Book

My monograph, Open-Access, Multimodality, and Writing Center Studies, is available to purchase on Amazon. Chapter Five of the text is available open-access, and can be read/downloaded here.

Open-Access, Multimodality, and Writing Center studies was nominated for the 2018 IWCA Outstanding Book Award.

Book Cover

Comments about Open-Access from 2018 IWCA Award Committee Reviewers

“This book makes an outstanding contribution to writing center scholarship. The author uses different methodological approaches to understand how the knowledge-construction and knowledge-spreading works in writing center studies. In a certain way, it is an archeology of knowledge because the book allows to see how an academic community is built over the time. I think this is a significant effort that also has the possibility of transfer in other fields of knowledge. The reflection about open access and multimodality is innovative in relationship with writing center studies.” 

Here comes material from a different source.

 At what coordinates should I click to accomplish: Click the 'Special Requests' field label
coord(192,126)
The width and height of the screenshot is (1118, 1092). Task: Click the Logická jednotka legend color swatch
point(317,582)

“This text is well-researched, and despite its seemingly narrow focus, it has larger implications for writing centers as a community of practice and a field that is professionalizing in the ways we think about theory, research, and access. It also connects to larger issues in higher education and education at large asking us to consider why and how we gatekeep information and support systems that may be problematic in their power dynamics.”

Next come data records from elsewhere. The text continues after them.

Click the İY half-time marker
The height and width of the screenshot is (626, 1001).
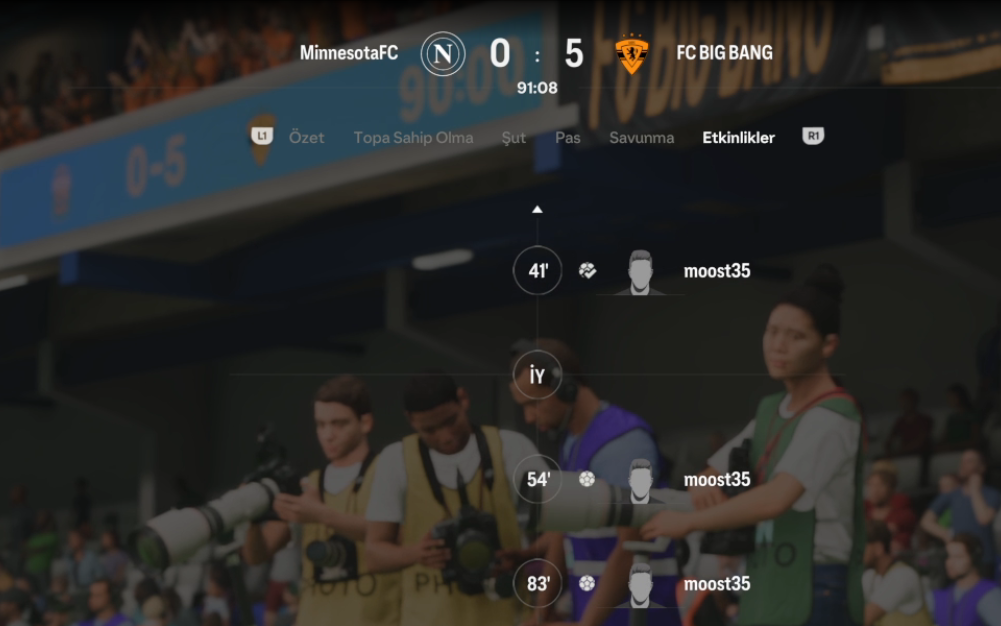point(538,375)
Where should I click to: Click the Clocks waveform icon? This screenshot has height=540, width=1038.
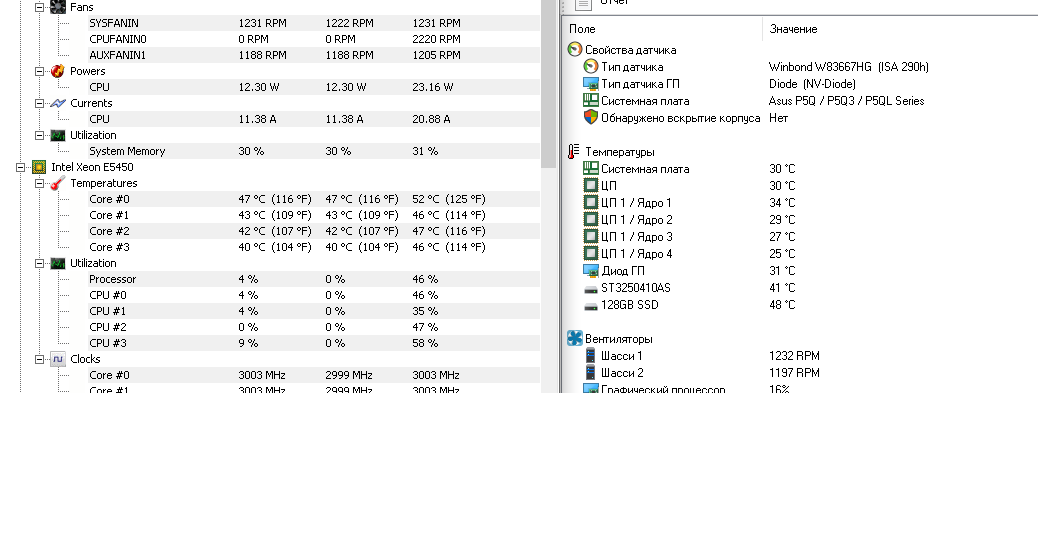(58, 359)
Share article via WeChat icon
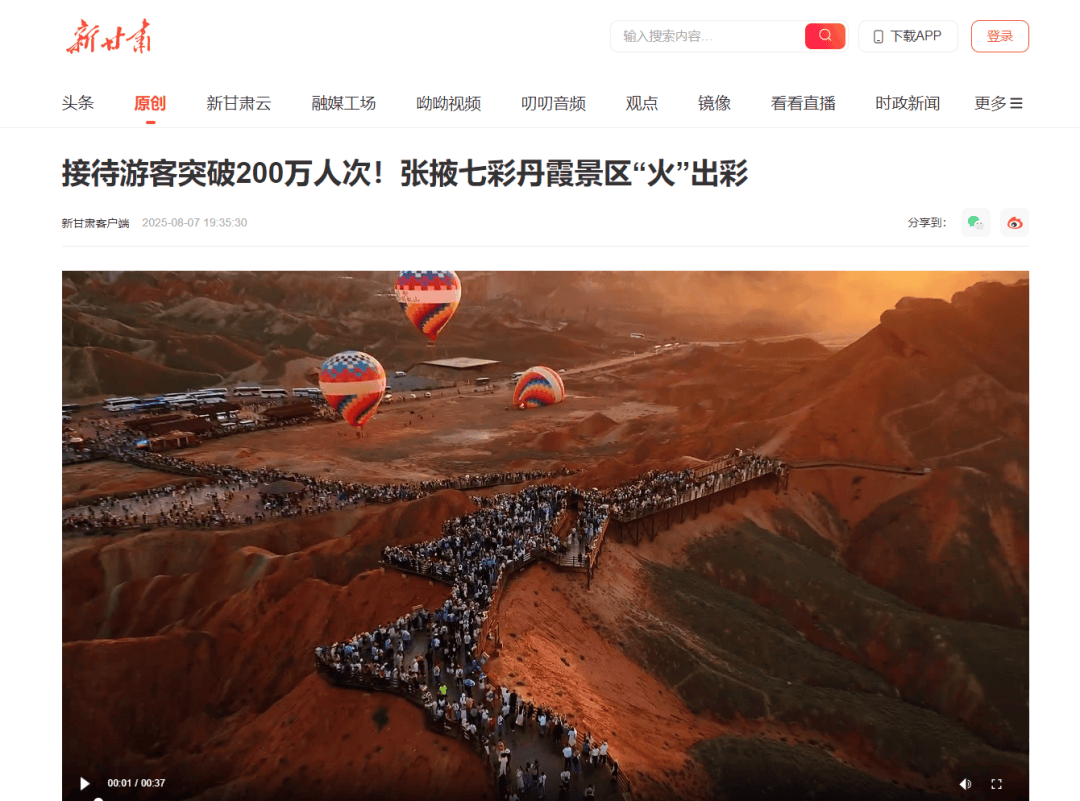1080x801 pixels. (x=975, y=222)
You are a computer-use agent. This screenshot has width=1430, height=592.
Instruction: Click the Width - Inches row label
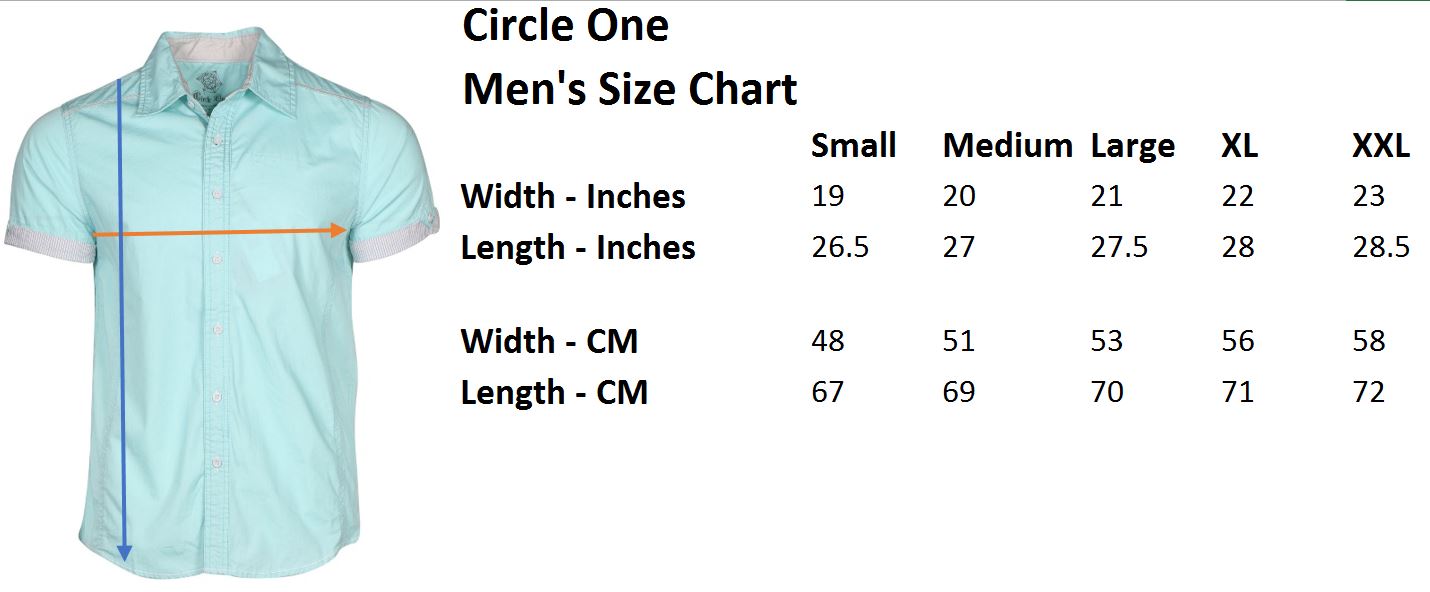573,196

“Questions of access are not only timely, but critical: students (and, let’s face it, faculty and administrators) are experiencing greater financial strain than ever before – and Buck’s book takes to task the ways in which limiting access in the service of ‘rarified air’ does a profound disservice to those most in need of resources. Buck argues for a conscious, conscientious approach to how we share, publicize or profit upon our own work – and she leads by example, making her book open-access.”

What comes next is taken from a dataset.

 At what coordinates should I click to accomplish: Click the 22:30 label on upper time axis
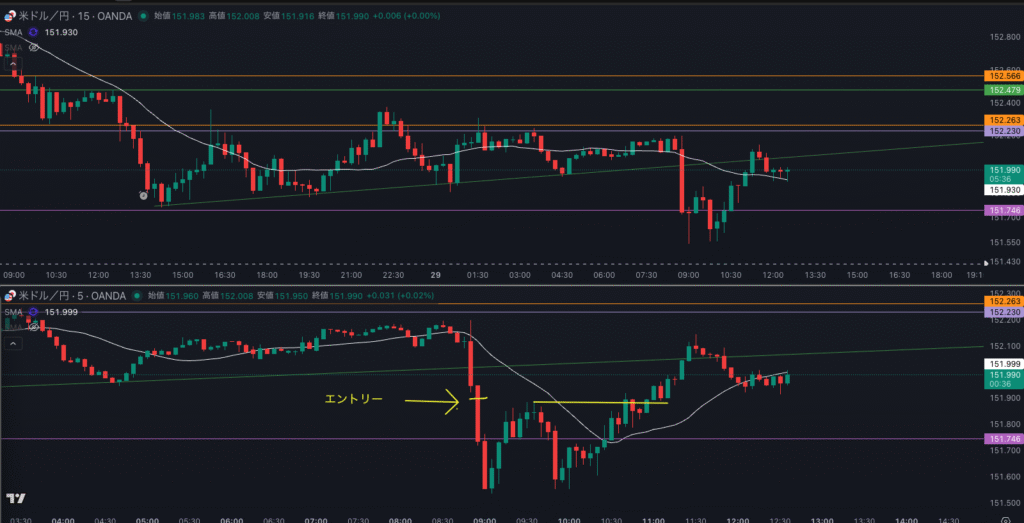pos(393,275)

“The questions raised in this text about who has access to which publications, who submits publications to which journals and why, and who is published where and why are incredibly important. The reality is that secondary school teachers don’t have the time or resources to access a lot of the more ‘prestigious’ publications that aren’t open-access, and they don’t have the time to devote to publishing – let alone the expectation to publish- that those in higher ed do have…From a SSWC director’s perspective, I think this text is incredibly important and helps to advance the work done in our field.”